Para os idealizadores do MapSãoFrancisco é esperado que em poucos meses já se tenha bons resultados, em razão da boa velocidade com que as diversas áreas, organizadas pelo sistema disponibilizado pelo HOT, o Tasking Manager, estão sendo mapeadas, validadas e publicadas.

Desde seu lançamento operacional, há poucos dias, o projeto demonstra já conta com inúmeras pessoas  mapeadoras não só no Brasil, mas também de diversas outras partes do mundo.

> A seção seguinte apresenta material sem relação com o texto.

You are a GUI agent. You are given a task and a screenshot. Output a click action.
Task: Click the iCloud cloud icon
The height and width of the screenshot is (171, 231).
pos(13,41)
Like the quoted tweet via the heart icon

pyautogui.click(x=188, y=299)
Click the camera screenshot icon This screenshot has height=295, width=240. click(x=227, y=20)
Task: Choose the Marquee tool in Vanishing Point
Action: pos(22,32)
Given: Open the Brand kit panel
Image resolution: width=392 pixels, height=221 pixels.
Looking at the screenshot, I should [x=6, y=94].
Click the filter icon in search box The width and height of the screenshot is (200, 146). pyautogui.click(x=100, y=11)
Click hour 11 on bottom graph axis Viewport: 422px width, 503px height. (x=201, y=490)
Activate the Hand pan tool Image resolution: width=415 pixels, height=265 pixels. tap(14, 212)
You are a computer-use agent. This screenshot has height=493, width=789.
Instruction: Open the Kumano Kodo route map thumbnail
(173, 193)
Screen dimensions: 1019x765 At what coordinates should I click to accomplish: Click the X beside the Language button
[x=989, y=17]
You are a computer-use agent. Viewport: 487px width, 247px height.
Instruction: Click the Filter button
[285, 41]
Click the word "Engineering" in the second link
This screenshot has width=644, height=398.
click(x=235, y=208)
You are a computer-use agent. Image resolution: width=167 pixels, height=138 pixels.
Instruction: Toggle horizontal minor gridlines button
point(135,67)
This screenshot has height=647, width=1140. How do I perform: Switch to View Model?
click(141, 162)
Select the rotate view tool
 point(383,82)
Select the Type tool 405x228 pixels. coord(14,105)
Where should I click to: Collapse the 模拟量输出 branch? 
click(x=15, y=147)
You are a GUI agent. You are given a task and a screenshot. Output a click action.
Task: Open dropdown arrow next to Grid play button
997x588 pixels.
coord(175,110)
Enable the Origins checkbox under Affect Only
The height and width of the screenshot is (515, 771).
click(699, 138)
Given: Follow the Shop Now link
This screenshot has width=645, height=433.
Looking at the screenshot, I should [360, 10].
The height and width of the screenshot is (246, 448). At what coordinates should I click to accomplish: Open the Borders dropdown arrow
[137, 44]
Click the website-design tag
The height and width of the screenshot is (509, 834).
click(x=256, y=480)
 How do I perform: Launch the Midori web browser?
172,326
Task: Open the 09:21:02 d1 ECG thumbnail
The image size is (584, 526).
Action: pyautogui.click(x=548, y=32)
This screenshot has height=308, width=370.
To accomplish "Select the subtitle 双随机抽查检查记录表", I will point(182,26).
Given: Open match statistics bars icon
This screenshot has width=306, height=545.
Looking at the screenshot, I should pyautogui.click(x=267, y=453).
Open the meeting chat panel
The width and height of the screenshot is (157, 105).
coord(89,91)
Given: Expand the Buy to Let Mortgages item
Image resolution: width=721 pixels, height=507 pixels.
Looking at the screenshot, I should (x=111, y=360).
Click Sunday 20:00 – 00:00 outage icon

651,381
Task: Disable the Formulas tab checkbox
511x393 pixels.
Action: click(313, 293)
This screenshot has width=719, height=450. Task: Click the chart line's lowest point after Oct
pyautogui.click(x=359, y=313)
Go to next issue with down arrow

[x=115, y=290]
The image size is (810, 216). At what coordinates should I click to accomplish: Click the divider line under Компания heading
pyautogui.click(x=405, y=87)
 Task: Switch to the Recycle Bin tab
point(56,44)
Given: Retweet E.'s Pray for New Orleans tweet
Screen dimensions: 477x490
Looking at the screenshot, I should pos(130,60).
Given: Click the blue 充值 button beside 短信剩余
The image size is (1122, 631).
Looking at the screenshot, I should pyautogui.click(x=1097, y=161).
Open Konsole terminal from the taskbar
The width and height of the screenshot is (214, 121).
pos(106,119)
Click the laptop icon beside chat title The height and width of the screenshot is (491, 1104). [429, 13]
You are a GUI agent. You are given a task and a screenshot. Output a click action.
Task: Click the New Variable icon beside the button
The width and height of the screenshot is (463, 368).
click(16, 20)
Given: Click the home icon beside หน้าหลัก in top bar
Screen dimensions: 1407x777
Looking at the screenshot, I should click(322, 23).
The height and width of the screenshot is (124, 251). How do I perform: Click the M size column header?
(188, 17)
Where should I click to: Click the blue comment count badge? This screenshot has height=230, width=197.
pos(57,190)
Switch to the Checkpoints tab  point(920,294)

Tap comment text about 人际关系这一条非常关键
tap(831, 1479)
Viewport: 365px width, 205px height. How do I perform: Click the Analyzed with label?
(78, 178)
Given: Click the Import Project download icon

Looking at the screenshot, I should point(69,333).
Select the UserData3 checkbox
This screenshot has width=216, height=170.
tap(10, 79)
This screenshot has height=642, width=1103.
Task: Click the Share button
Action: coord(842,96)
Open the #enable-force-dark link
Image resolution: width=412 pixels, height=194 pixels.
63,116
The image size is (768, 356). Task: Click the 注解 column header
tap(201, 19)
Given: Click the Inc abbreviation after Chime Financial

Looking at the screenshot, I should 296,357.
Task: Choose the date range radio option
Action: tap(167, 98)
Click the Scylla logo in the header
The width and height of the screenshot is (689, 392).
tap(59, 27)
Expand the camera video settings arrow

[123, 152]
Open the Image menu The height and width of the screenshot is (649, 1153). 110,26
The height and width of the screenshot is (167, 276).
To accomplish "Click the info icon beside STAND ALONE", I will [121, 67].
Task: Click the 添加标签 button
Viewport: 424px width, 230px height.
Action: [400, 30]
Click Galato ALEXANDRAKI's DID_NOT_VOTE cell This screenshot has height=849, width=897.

É uma visível convergência de
interesse colaborativo e executivo mostrando o poder dessa imensa comunidade global de mapeadores voluntários organizada pelo HOT e orientada para os inúmeros projetos listados na plataforma da organização.

O mapeamento colaborativo pela plataforma OSM – OpenStreetMap tem a característica básica de apresentar resultado imediato: ao inserir um elemento no mapa, uma vez finalizado e validado, ele passa a ser público imediatamente e disponível inclusive em bases cartográficas online de órgãos governamentais.

O elemento mapeado passa a “existir”, oficialmente, de uma vez por todas, completando seu justo e devido lugar no vazio cartográfico formal.

Estão previstas atividades de campo, tão logo seja possível, para a conferência das poligonais realizadas remotamente, diagnóstico das lagoas e coleta de depoimentos de pessoas que, há mais de quarenta anos atrás, tiveram a oportunidade de ver as lagoas cheias com as águas do São Francisco.

Como colaborar no mapeamento das lagoas e várzeas


Para participar do projeto do MapSãoFrancisco é necessário que a pessoa tenha uma conta no OSM - OpenStreetMap.

Em seguida, ela fará seu primeiro acesso na plataforma Tasking Manager do HOT que identificará sua conta/usuário.Ali serão encontradas todas as informações inclusive de vídeos de treinamento que contam com tradução instantânea para o português.

Para a seleção das áreas do projeto que poderão ser mapeadas, o acesso poderá ser feito tanto pelo MapSãoFrancisco como pelo Tasking Manager.

Todos os projetos do MapSãoFrancisco estão em português.